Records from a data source
+===+

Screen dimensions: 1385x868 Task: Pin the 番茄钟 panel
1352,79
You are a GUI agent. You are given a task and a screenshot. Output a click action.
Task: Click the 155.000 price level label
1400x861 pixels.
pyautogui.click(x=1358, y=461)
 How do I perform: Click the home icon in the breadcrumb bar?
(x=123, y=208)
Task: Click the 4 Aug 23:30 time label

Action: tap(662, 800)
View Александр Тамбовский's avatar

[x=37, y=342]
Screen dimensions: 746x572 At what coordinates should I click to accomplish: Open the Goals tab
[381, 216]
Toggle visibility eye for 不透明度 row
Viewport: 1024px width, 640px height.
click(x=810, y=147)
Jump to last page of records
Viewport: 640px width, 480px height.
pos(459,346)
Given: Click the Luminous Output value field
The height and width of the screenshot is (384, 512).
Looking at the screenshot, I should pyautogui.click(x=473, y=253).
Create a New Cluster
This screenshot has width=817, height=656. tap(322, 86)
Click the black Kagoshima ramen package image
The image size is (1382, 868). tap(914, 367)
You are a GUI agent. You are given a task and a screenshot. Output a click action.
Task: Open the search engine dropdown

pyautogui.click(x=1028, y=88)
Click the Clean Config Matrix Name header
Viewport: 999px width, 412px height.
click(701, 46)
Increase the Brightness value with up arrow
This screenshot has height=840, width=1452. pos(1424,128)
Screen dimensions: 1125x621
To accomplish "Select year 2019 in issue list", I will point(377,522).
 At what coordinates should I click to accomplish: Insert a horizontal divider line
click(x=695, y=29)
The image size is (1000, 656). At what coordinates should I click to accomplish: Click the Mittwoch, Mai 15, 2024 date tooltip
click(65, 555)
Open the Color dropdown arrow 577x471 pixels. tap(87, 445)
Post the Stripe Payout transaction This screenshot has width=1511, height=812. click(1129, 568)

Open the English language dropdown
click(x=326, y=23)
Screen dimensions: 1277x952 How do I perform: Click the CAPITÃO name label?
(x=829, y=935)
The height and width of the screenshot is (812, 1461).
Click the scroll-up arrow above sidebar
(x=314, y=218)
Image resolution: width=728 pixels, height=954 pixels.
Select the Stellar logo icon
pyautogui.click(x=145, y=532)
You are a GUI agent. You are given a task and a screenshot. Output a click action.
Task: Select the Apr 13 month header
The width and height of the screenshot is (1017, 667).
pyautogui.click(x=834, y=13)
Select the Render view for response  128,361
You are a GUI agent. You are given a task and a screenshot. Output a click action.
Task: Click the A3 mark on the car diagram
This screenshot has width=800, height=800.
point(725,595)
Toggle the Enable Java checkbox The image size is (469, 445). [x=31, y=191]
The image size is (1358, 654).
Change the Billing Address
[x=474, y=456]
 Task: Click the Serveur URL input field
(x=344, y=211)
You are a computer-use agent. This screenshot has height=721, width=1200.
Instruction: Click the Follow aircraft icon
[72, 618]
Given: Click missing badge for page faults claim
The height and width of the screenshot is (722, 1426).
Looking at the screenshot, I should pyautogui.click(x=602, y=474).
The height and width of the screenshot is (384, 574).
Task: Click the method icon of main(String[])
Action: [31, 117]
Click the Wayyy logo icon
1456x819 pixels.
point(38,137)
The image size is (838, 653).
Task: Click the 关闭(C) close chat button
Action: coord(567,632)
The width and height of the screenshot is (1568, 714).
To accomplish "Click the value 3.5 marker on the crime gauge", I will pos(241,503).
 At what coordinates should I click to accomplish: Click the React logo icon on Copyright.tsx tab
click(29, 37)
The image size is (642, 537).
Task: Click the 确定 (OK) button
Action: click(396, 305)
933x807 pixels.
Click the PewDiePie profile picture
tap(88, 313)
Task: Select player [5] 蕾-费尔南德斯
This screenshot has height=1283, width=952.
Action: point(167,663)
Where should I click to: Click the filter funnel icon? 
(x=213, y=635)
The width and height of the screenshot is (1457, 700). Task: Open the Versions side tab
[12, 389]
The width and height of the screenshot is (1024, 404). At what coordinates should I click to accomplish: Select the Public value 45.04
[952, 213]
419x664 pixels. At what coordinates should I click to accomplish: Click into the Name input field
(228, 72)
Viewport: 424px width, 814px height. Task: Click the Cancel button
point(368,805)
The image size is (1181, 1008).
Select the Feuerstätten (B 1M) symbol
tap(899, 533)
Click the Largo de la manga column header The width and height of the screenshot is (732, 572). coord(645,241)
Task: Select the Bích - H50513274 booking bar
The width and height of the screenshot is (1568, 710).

+===+

### PROBLEM DETAILS
Output consists of exactly the lines from the one containing "The width and height of the screenshot is (1024, 404)." to the end of the records above, retyped without change and with nothing extra.

### WRITTEN REPLY
The width and height of the screenshot is (1024, 404). At what coordinates should I click to accomplish: Select the Public value 45.04
[952, 213]
419x664 pixels. At what coordinates should I click to accomplish: Click into the Name input field
(228, 72)
Viewport: 424px width, 814px height. Task: Click the Cancel button
point(368,805)
The image size is (1181, 1008).
Select the Feuerstätten (B 1M) symbol
tap(899, 533)
Click the Largo de la manga column header The width and height of the screenshot is (732, 572). coord(645,241)
Task: Select the Bích - H50513274 booking bar
The width and height of the screenshot is (1568, 710).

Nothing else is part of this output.